Today the Food and Drug Administration proposed amendments to its current restrictions on who can donate blood. The new changes would finally allow gay men to participate in blood drives provided that they had not engaged in sexual contact with other men for at least a year, however. The announcement comes just over a week after the FDA last said that it was through considering lifting its ban on gay blood donations.
It first seemed as if progress was being made after a U.S. Department of Health advisory panel composed of blood-donation experts and doctors voted 16-2 that gay men should be able to donate blood. The one-year of abstinence provision has long since been advocated for by the American Red Cross, America’s Blood Centers, and the American Association of Blood Banks (now known as the AABB.)
Though the Department of Health advisory panel’s vote was considered influential, the panel did not, ultimately, have the power to make a final decision. Following the FDA’s previous refusal to consider amending its rules, over 80 members of Congress moved to petition Health and Human Services Secretary Sylvia Mathews Burwell to reconsider.
The logic behind the gay blood ban is grounded in a decades-old fear of HIV. Because gay men who have sex with other men account for about 63% of all new HIV infections annually, they are often thought to pose a significant health risk to blood banks. That thinking, however, belies the manifold layers of protection built into the U.S.’s medical system–routine screening of donated blood samples is standard practice. Though some see the FDA’s latest claims as progress others, like the Guardian’s Zach Stafford, say the move is more insult than inspiration:
“But these are the crumbs that many of us are willing to accept – the crumbs that cement our second-class treatment, even after our big fight for marriage equality. Even by accepting a one-year abstinence waiver in lieu of a life-long ban, we are accepting prejudice against us over science that, in many ways, once freed us from fear.

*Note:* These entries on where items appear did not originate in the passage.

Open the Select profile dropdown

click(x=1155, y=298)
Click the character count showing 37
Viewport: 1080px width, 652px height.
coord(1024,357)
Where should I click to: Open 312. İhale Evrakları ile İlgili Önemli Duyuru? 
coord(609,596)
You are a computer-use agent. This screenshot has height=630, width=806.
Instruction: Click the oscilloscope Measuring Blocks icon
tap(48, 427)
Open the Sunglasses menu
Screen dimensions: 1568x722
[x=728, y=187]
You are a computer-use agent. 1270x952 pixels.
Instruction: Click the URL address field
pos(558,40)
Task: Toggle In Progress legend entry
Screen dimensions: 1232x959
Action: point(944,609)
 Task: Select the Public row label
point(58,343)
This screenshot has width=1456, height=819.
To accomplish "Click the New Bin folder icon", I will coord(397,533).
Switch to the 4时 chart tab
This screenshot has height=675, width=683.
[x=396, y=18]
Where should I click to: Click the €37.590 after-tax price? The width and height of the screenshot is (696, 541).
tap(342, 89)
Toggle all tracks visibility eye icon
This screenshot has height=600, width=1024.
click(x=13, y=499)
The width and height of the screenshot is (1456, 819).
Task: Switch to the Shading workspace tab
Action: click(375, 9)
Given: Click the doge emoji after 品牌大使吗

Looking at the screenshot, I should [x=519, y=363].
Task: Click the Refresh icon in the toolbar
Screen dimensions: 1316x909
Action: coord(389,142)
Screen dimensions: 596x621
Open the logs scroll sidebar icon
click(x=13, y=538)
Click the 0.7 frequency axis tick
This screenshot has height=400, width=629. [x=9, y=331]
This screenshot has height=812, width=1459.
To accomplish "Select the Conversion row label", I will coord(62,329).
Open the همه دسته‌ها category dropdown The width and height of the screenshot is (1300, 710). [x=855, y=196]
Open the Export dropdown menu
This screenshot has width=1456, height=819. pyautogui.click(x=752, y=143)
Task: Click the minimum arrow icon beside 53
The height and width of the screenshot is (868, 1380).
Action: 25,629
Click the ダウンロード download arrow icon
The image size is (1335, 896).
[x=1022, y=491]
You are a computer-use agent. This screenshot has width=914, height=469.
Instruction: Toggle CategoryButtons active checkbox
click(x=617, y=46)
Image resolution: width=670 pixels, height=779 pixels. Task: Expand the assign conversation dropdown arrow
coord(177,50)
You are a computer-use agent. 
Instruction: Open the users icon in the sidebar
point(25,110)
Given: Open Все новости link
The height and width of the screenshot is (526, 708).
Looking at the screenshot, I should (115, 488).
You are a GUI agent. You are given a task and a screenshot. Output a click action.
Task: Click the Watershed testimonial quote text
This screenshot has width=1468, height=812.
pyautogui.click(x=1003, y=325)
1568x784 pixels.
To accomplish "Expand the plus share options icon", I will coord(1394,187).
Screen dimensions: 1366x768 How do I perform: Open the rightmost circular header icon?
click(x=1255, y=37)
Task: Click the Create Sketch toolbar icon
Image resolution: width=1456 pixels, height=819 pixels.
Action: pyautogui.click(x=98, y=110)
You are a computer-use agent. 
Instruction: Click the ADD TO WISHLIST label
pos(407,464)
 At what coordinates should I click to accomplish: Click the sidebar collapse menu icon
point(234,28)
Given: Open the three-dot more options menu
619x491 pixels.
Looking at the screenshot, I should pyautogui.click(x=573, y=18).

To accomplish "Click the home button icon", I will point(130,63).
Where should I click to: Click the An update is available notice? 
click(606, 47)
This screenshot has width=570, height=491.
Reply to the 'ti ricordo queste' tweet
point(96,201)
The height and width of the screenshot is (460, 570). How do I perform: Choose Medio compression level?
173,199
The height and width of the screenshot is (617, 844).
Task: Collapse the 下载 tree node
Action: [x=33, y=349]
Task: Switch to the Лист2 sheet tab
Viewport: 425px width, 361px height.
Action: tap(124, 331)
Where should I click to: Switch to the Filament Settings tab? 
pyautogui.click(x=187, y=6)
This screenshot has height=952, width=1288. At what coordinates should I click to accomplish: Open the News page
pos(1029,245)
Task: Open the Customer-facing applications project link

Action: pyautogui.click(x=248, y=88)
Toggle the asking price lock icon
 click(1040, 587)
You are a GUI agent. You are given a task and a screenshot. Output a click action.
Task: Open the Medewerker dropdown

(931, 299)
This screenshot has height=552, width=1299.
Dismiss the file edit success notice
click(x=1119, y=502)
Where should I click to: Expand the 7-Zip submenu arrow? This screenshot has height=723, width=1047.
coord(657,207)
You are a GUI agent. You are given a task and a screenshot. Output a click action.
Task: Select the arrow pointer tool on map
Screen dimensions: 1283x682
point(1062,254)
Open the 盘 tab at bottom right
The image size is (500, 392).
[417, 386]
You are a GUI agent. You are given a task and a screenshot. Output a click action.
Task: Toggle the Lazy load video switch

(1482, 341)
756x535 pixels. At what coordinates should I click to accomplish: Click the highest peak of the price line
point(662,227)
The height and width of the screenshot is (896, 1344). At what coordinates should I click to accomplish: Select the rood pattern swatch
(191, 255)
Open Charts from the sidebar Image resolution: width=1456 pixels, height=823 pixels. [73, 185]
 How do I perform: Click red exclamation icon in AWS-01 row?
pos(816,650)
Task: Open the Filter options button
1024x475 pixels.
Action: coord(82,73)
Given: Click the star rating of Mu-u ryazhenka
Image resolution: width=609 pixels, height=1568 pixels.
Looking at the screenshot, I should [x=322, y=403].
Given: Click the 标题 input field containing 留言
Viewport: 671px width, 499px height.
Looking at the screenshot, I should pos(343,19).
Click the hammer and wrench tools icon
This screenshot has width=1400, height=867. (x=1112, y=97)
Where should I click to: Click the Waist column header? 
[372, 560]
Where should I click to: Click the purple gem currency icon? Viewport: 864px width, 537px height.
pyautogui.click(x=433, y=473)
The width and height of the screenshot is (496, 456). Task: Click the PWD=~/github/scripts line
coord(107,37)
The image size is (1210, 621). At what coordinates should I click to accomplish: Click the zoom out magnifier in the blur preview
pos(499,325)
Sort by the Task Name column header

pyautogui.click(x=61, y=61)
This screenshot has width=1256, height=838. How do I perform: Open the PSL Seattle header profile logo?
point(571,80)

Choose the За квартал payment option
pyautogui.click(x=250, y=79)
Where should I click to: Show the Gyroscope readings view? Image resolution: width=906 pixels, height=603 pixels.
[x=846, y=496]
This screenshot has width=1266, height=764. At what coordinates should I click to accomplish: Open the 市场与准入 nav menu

Gay men have for too long gotten crumbs while others get a seat at the table – and a microphone at the FDA to preach their unscientific prejudice. It’s time to pull the plug.”
In a similar move David Stacy, the Human Rights Campaign's Government Affairs Director, issued a statement acknowledging both the FDA's progress and the discriminatory subtext coded into the one year abstinence provision:
"While this new policy is movement toward an optimal policy that reflects fundamental fairness and the best scientific research, it falls far short of an acceptable solution because it continues to stigmatize gay and bisexual men, preventing them from donating life-saving blood based solely on their sexual orientation, rather than a policy based on actual risk to the blood supply.
This new policy cannot be justified in light of current scientific research and updated blood screening technology. We will continue to work towards an eventual outcome that both minimizes risk to the blood supply and treats gay and bisexual men with the respect they deserve."